Vom Fach: Neulich hinter der Bühne

© NZZ Folio, 2. Februar 2009

Mittwochmorgen, 7 Uhr auf der leeren Hauptbühne einer mittelgrossen Oper. Neonlicht. Was reden die da? Wir übersetzen.

Von Lukas Egli

«Da bist du ja. Wir haben dich schon über Intercom gesucht.»
«Ich war auf dem Schnürboden.»
«Siehst frisch aus. Geht es dir gut?»
«Ja. Es ist Morgen.»
«Mh.»
«Hoffmann ist ausgefallen. Da gingen wir halt in die Beiz.»
«Wollen wir die Züge besprechen?»
«Okay.»
«Hier kommt der Grosse Schwarze.»
«E 34 – okay.»
«Hier die Opera.»
«Das ist nicht gut. Da hab ich die Profiler parkiert.»
«Das musst du wechseln. Hier kommen die Soffitten.»
«Gut.»
«Auf E 37 zwei PC.»
«So weit hinten noch Licht?»
«Offenbar.»
«Ist das alles?
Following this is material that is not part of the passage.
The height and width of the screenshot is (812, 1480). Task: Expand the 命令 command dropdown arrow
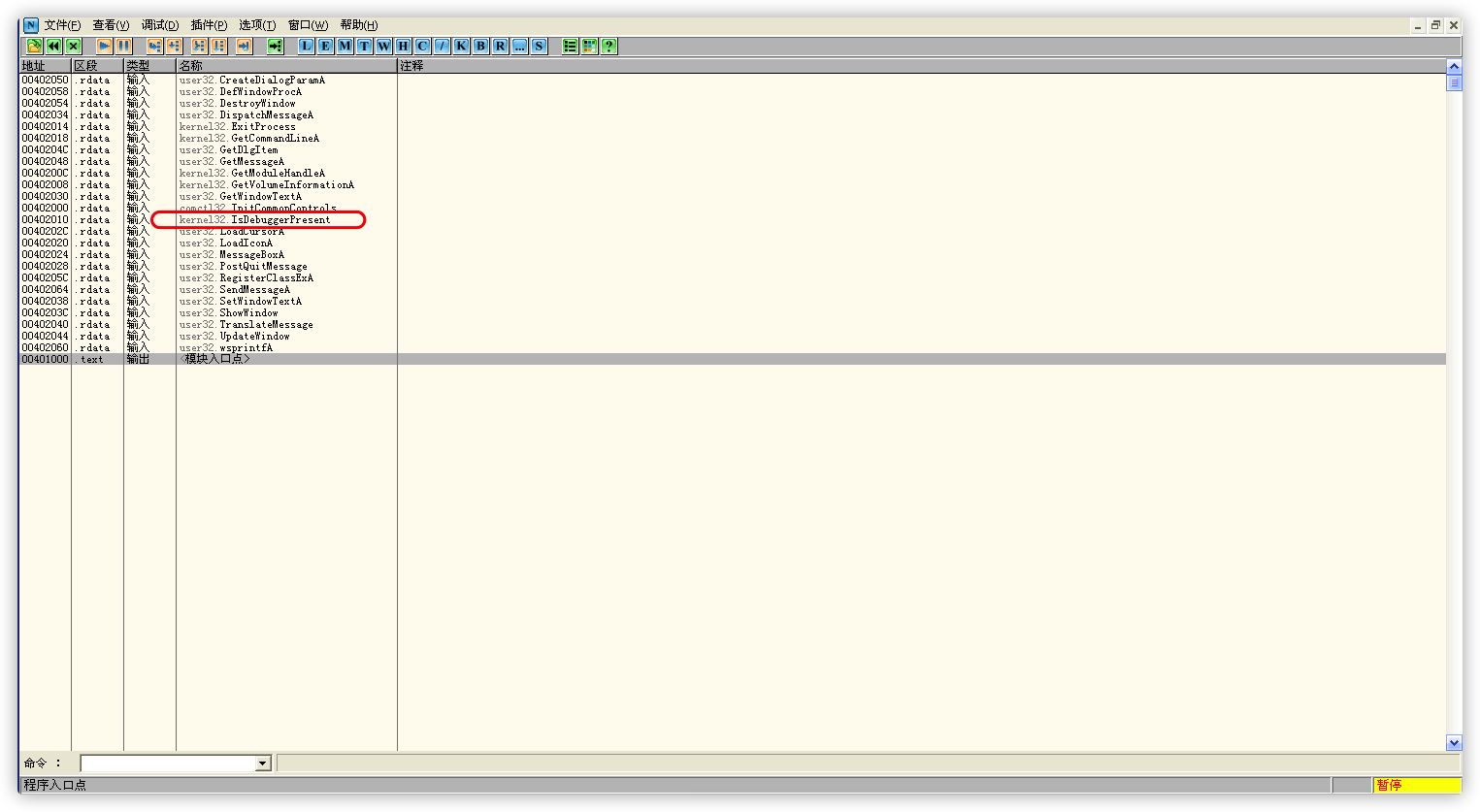tap(262, 763)
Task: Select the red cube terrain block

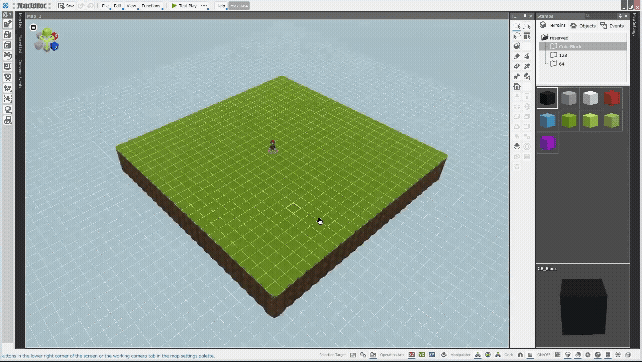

Dann geh ich mal ans Pult, fahre ein paar Züge runter.»
«Übrigens: Der E 11 ist gestorben.»
«Also, dann geh ich ins Café.»
«Hahaha.»

Intercom: Freisprechanlage. Schnürboden: Zwischendecke oberhalb der Bühne, von der aus die Seilzüge bedient werden. «Les Contes d’Hoff­mann»: Oper von Jacques Offenbach. Züge: Seilwinden, an denen Dekor befestigt wird. Grosser Schwarzer: Bühnenabschluss hinten. E 34: elektrischer Seilzug. Opera: Folie, die Licht und Farben reflektiert. Profiler: Scheinwerfer, deren Lichtkegel geschnitten werden können. Parkieren: Dekor einer Vorstellung in einem Zug versorgen. Soffitten: Vorhangabschlüsse oben. PC: plankonvexe Leuchten; Streulichtlampen. Fahren: hoch- und runterziehen. Gestorben: Planung, die nicht umgesetzt wird.